TEXAS COURT OF APPEALS, THIRD DISTRICT, AT AUSTIN
NO. 03-06-00480-CV
Texas Council Risk Management Fund, as Subrogee for Michael Stary, Appellant
v.
Evelyn Caswell and Allstate Insurance Companies, Appellees
FROM THE DISTRICT COURT OF BELL COUNTY, 146TH JUDICIAL DISTRICT
NO. 205,559B, HONORABLE RICK MORRIS, JUDGE PRESIDING
MEMORANDUM OPINION
Texas Council Risk Management Fund appeals a judgment that it take nothing on its
subrogation claim against Evelyn Caswell.1 The trial court held that the Fund was barred from
recovering damages from Caswell, finding that a release of all claims against Caswell signed before
trial by Michael Stary, the Fund’s insured, was effective against the Fund because, as a subrogee, the
Fund stepped into the shoes of its insured and was subject to any defense that would be available to
Caswell against Stary. We will reverse the trial court’s judgment.
BACKGROUND
Caswell was involved in a motor-vehicle collision with Stary on September 9, 2002.

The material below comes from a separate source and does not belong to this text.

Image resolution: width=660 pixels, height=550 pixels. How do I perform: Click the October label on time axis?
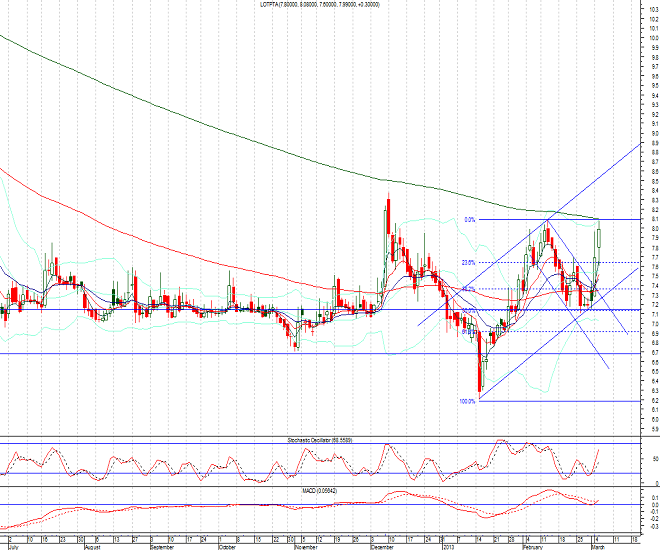coord(227,546)
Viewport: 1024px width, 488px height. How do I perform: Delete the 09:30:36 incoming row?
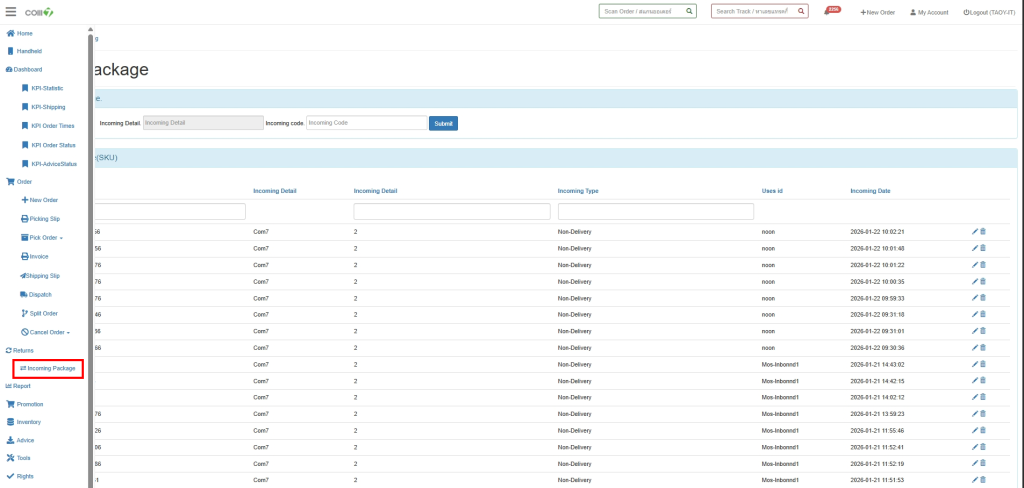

Stary, an employee of the Central Counties Center for Mental Health and Mental Retardation, was
1
The Fund also obtained a judgment confessed before trial by Allstate, Caswell’s insurer,
for $825, representing the funds paid in settlement to the insured by Allstate on behalf of Caswell.
No party has contested that award on appeal.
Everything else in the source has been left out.